4. Contextual and Semantic Filtering

from transformers import pipeline

def filter_posts(posts):
    nlp_model = pipeline("sentiment-analysis")
    important_posts = []
    for post in posts:
        if any(keyword in post['text'].lower() for keyword in ['update', 'announcement', 'change', 'development']):
            sentiment = nlp_model(post['text'])[0]
            if sentiment['label'] == 'POSITIVE' or sentiment['label'] == 'NEGATIVE':
                important_posts.append(post)
    return important_posts

5. Generate Summaries Using OpenAI API

from openai import OpenAI

client = OpenAI(api_key='YOUR_OPENAI_API_KEY')

def generate_summary(post_text):
    response = client.chat.completions.create(
        model="gpt-4",
        messages=[{"role": "user", "content": f"Summarize the following text: {post_text}"}],
        max_tokens=50
    )
    summary = response.choices[0].message['content'].strip()
    return summary

6. Store Summaries in MongoDB

def store_summaries(client, summaries):
    db = client['social_media']
    collection = db['summaries']
    collection.insert_many(summaries)

7. Post Summaries to Discord Channel

import discord

client = discord.Client()

@client.event
async def on_ready():
    print(f'We have logged in as {client.user}')

async def post_summary(channel_id, summary):
    channel = client.get_channel(channel_id)
    await channel.send(summary)

client.run('YOUR_DISCORD_BOT_TOKEN')

8. Main Script to Orchestrate Everything

import schedule
import time

def job():
    mongo_client = get_mongo_client()
    posts = fetch_posts(mongo_client)
    cleaned_posts = [clean_text(post['text']) for post in posts]
    important_posts = filter_posts(cleaned_posts)
    summaries = [{'post_id': post['_id'], 'summary': generate_summary(post['text'])} for post in important_posts]
    store_summaries(mongo_client, summaries)
    for summary in summaries:
        post_summary('YOUR_DISCORD_CHANNEL_ID', summary['summary'])

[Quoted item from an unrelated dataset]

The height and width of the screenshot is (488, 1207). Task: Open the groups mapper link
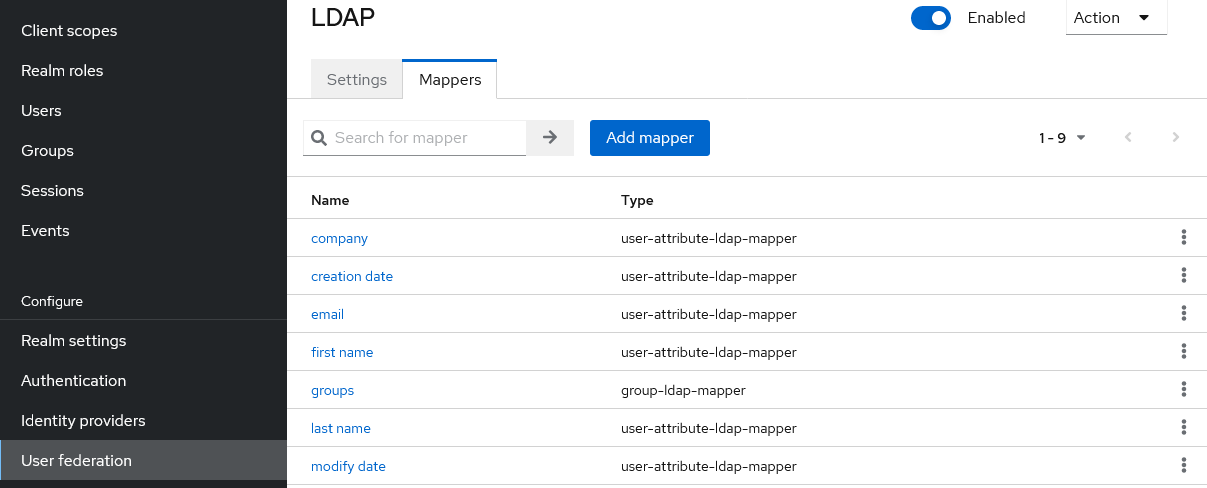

schedule.every().hour.do(job)

while True:
    schedule.run_pending()
    time.sleep(1)

Detailed Steps Explanation

  1. Set Up Environment:

    • Install all necessary Python libraries.
    • Set up MongoDB with collections for posts and summaries.
    • Register and set up a Discord bot.
  2. Fetch Data from MongoDB:

    • Connect to MongoDB and fetch posts from the last hour.
  3. Data Cleaning:

    • Clean the text data by removing duplicates, tokenizing, normalizing text, and removing stop words.
  4. Contextual and Semantic Filtering:

    • Use NLP models to filter out posts that contain important keywords and have a significant sentiment.
  5. Generate Summaries Using OpenAI API:

    • Summarize the filtered posts using the OpenAI API.
  6. Store Summaries in MongoDB:

    • Save the generated summaries back into the MongoDB summaries collection.
  7. Post Summaries to Discord Channel:

    • Use a Discord bot to post the summaries to a specific Discord channel.

By following these steps and using the provided scripts, you can set up an automated system to fetch, process, summarize, and post social media data.